Bill, Esq, you ain't the only one. . . .
For the benefit of our younger readers, and maybe to tickle the memory of other 'experienced' pilots like Bill and yours truly:
I was 12 years old in 1967. I always say people who didn't live through the 60's just can't get it, what an upheaval this world went through in the 10 years from 1960 to 1970. When I went to 1st grade in 1960, Eisenhower was the President, and America was still like the 'nifty 50's', like an episode of 'Leave It To Beaver'. This was the time of that cool suburban angst beginning to brew that Donald Fagen has mined and expressed so richly over the years.
By 1970, Kennedy was dead, VietNam, the Summer of Love, Nixon, De-segregation, Women's Rights, drugs, you name it. The whole world turned inside out.
And it's a small-er world. No internet. FM radio was only played in Dentist's Offices. Three-network TV. Newspapers. Black and white TV. It was still a big deal to place a long distance call, if your 'party line' was free.

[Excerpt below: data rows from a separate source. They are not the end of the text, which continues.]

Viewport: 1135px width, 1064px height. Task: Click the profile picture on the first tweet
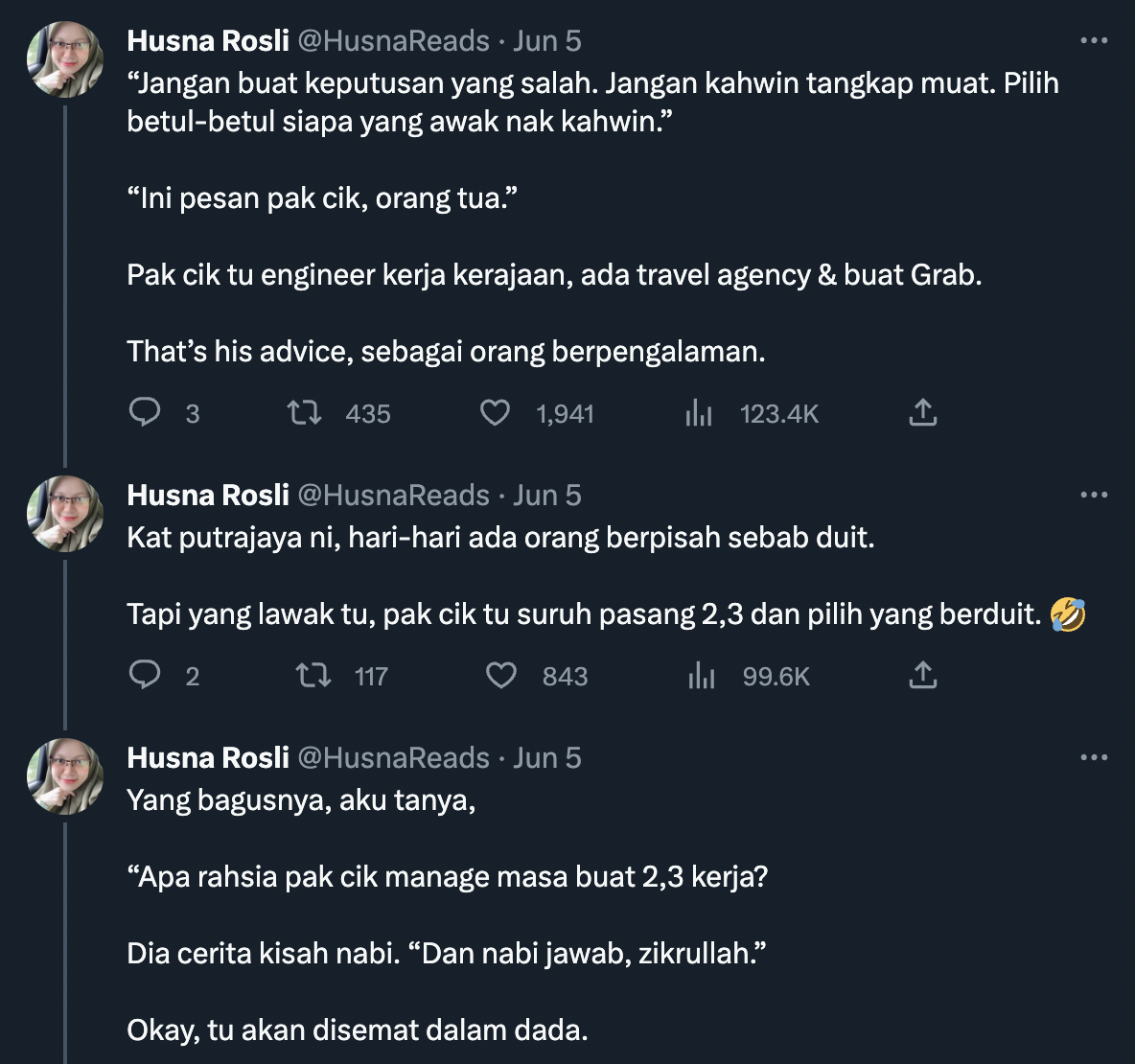pyautogui.click(x=65, y=59)
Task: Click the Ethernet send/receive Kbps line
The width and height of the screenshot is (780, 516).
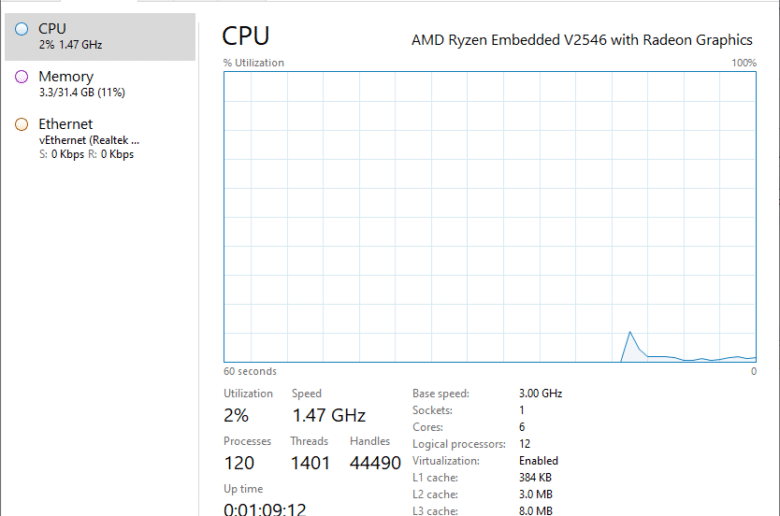Action: [87, 154]
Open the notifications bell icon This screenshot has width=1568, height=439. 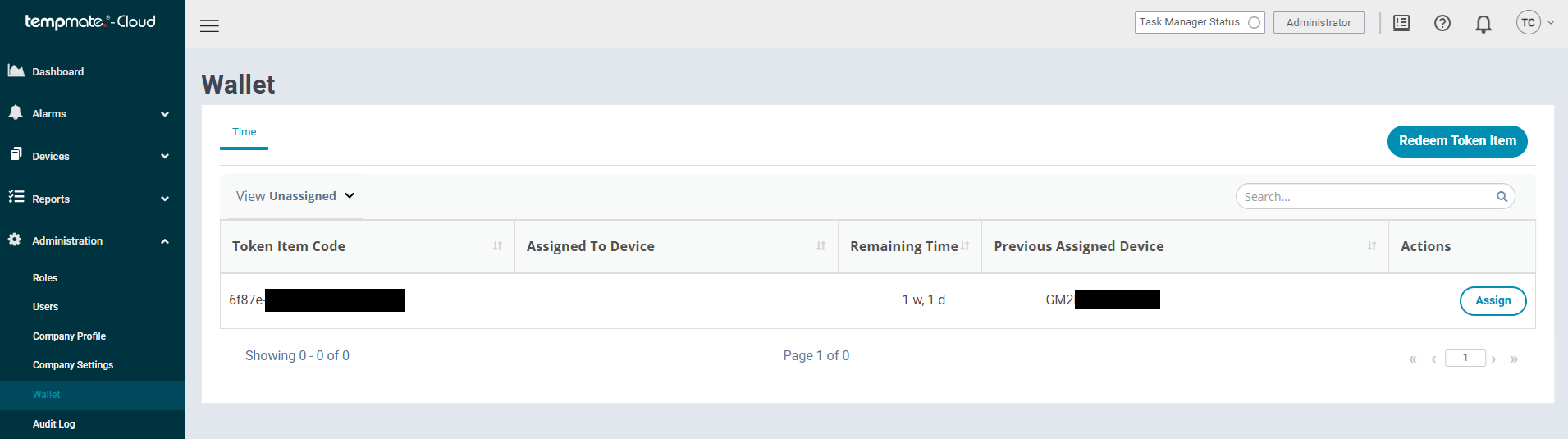coord(1483,24)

So the girl I was sweet on in 6th grade (STILL think about her from time to time . . . ), her Mom had gone to Floyd's Record Shoppe and bought SPLHCB and it was waiting on us when we got off the bus, and we ran to the house to listen to it.
All those people on that Peter Max cover. Opened it up and they looked . . . . very different. Put it on. All those 'found' sounds. And the songs, and the production, nothing I'd ever heard sounded anything like it before or since.
That record created and owned its own time and space like nothing before or since. They owned the world leading up to it, and after it, nothing else was ever the same. Whether it was two kids in East Texas, or anyone anywhere else in the world, it rewrote the book and closed it behind itself in one shot.